2DayIs4Me August 17th, 2005 | Link | Good choice. FWIW, I took a
Good choice. FWIW, I took a full load of college classes last year (in addition to working F/T) and *everyone* refused to sit at those grade-school-style desks. Adults have purses, briefcases, backpacks, laptop computers, etc. Those little grade-school-style desks are completely inappropriate for ALL adult learners these days. The college was in the middle of a remodeling project and after 2-1/2 weeks of ALL students (who were able) either standing throughout the class or sitting on the floor (in protest of inadequate desks), the college decided to order new tables and workstations for ALL classrooms -- No More silly little grade-school desks for ANYONE! BTW, many of the instructors were sympathetic, and adjourned their classes to a local coffeeshop, or to the cafeteria, or someplace that had adequate space for ADULTS to spread out their materials and work comfortably (something that embarrassed college officials, and made them worry about insurance liability, which probably speeded up their decision to order better workspace for students).
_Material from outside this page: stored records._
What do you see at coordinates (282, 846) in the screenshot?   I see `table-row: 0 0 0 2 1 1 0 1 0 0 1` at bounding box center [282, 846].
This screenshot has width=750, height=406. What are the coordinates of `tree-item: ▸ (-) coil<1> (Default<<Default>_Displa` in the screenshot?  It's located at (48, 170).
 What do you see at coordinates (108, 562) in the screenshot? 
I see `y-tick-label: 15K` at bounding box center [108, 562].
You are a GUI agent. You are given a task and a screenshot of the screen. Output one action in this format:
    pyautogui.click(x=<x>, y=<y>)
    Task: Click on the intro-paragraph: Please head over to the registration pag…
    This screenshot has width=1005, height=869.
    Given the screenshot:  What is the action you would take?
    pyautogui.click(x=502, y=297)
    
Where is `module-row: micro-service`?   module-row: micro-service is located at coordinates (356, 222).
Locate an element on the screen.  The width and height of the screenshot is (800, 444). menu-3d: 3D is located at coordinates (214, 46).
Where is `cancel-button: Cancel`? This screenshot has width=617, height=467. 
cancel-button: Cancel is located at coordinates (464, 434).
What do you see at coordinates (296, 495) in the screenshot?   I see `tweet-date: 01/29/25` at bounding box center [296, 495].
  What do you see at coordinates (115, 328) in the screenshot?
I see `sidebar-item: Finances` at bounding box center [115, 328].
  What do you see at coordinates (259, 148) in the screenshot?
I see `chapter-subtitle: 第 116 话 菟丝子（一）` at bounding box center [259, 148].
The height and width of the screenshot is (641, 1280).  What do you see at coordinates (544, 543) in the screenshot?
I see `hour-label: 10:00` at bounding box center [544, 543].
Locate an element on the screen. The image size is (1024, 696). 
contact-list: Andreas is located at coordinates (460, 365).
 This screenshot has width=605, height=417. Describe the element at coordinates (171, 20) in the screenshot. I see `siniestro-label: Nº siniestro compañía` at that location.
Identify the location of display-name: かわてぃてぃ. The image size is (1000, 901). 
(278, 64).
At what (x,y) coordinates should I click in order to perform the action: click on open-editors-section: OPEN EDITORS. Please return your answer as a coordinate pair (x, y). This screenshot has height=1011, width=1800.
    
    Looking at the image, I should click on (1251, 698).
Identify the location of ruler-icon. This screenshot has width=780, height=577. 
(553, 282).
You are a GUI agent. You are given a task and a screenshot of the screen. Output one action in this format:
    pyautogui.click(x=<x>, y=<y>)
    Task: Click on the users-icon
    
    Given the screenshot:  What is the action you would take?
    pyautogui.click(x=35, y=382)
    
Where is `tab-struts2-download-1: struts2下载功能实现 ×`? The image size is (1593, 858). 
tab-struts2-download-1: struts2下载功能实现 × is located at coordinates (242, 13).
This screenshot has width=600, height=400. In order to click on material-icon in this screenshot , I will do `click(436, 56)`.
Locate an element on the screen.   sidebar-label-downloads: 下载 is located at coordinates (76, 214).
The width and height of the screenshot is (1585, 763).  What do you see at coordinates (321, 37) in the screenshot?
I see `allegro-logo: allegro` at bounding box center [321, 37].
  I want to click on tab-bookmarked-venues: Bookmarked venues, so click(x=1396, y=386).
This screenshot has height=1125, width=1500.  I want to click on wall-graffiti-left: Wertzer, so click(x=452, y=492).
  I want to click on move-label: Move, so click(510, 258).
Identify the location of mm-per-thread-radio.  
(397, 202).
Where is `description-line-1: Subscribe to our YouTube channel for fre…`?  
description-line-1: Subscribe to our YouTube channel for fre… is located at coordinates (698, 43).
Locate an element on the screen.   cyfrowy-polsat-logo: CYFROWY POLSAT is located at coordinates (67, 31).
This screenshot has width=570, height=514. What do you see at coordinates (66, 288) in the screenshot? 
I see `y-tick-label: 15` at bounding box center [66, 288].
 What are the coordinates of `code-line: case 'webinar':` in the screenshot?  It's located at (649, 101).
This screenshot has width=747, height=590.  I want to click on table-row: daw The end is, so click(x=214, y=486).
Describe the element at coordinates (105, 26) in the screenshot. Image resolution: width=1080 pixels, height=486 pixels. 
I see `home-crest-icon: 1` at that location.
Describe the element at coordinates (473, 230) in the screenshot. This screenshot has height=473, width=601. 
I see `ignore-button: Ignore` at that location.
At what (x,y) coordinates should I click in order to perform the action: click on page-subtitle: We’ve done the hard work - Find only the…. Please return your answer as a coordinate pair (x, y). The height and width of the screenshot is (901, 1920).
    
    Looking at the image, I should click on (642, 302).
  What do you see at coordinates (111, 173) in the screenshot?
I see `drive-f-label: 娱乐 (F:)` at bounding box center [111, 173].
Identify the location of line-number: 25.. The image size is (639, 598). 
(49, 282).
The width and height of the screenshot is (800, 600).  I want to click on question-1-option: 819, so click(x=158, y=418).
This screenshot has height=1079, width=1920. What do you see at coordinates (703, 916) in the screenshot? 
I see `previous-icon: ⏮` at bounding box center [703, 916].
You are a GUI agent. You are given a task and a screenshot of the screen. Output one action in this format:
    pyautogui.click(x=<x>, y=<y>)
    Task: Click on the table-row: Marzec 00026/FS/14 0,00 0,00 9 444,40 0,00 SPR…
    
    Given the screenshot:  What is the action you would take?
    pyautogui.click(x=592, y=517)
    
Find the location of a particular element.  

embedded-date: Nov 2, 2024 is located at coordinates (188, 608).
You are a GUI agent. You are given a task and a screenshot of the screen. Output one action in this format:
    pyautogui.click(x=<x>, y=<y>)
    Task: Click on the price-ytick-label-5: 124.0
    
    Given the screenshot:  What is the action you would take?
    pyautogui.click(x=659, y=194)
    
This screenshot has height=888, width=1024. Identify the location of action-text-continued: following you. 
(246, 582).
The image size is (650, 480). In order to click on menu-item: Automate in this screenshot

thelmarose August 17th, 2005 | Link | You know, jujube, I'll bet
You know, jujube, I'll bet most people in the class wouldn't even realize why you were sitting at the table. It never really dawned on me until fairly recently (when it started happening to me) that people have trouble fitting into booths, desks, etc. And most of the other students are probably too worried about their own bodies and how they "need to lose 10 pounds" to think too much about you, anyway. At least, that's what I was like as a college student.